The cast in this movie is pretty strong, starting with Patel as Jack. His sense of frustration comes off quite believably, first in finally agreeing to give up music completely, and then later as he finds himself unable to withstand the weight of his lies and how it completely unravels him. As Jack’s manager, actress Lily James as Ellie presents herself with the same wide-eyed sense of wonder and innocence that she has become somewhat famous for. It’s not a part that has a lot of depth, but her chemistry with Patel adds credence to her character and how her love for Jack serves as the catalyst for the choices he makes towards the end of the movie. There are quite a few other cast members, but one that oddly stood out for me is that of Ed Sheeran playing himself. He seeks out Jack to join him as an opening act in Moscow, but Sheeran shows that he has some seriously strong acting chops when he’s forced to admit that his songwriting skills aren’t as strong as Jack’s. It may not sound like much of a scene, but Sheeran plays it perfectly. It could have been overacted or possibly not delivered seriously enough that would make Sheeran appear as if were having a mild tantrum. Instead he plays it with just the right amount of gravitas that instead gives us a character who, after having an amazing solo career in his own right, suddenly feel demolished and demoralized in the face of these songs that Jack is peddling.

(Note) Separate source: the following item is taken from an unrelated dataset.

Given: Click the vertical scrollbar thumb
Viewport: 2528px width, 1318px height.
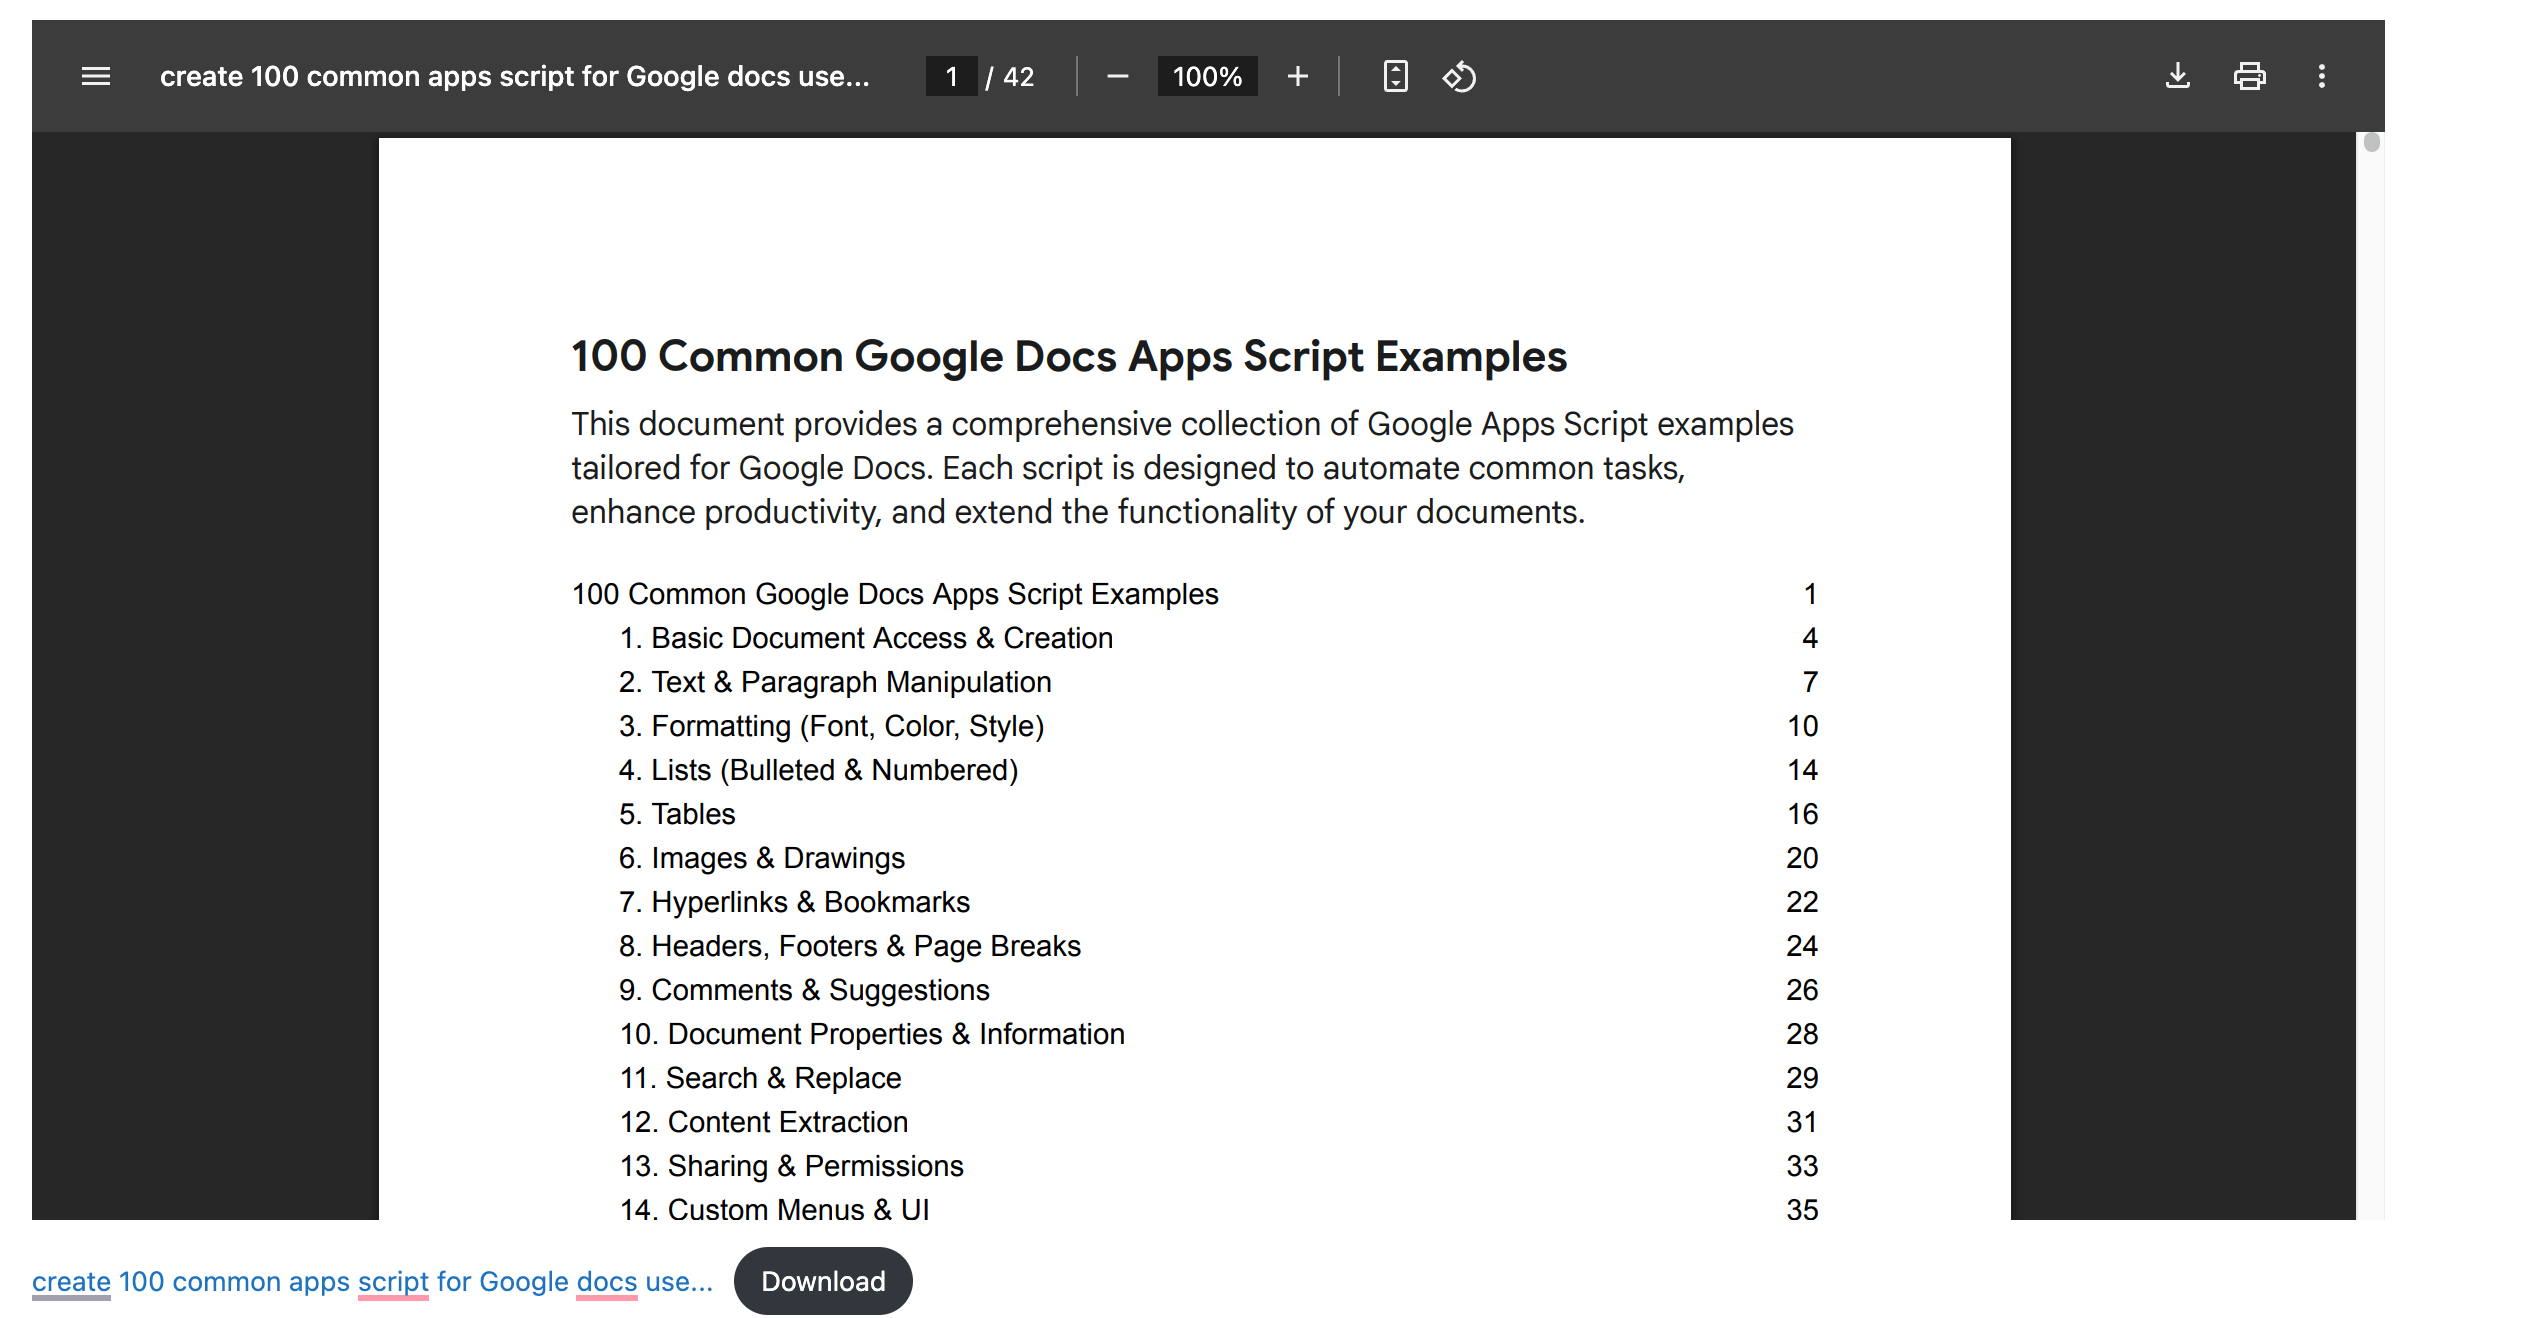Looking at the screenshot, I should point(2371,143).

This movie utterly baffled me as it never takes a step in any one direction to establish what type of movie it’s supposed to be. At first it looked like this would simply be a movie about a world where the music of the Beatles never existed, but the continual portrayal of Jack as this guilt-ridden man, plus the occasional reminders of “the event” tend to throw water on that idea. Presenting this as a possible fantasy of poor Jack having jumped into an alternate universe doesn’t entirely work either as it doesn’t get the necessary treatment it deserves, and instead falls back on the music of the Beatles. This gives us a result of a movie that doesn’t know what it wants to be, for it fails as both a fantasy about universe jumping and as a speculative fiction about a world where the Beatles never existed. By giving half-hearted attempts at both of these approaches Yesterday ends up falling short in both aspects, despite the presence of the immortal music by arguably one of the world’s greatest bands ever. Instead Yesterday is reduced to simply being a sad disappointment.

For being a poorly mixed bag of a movie, I give Yesterday only 2.5 out of 5 guitars.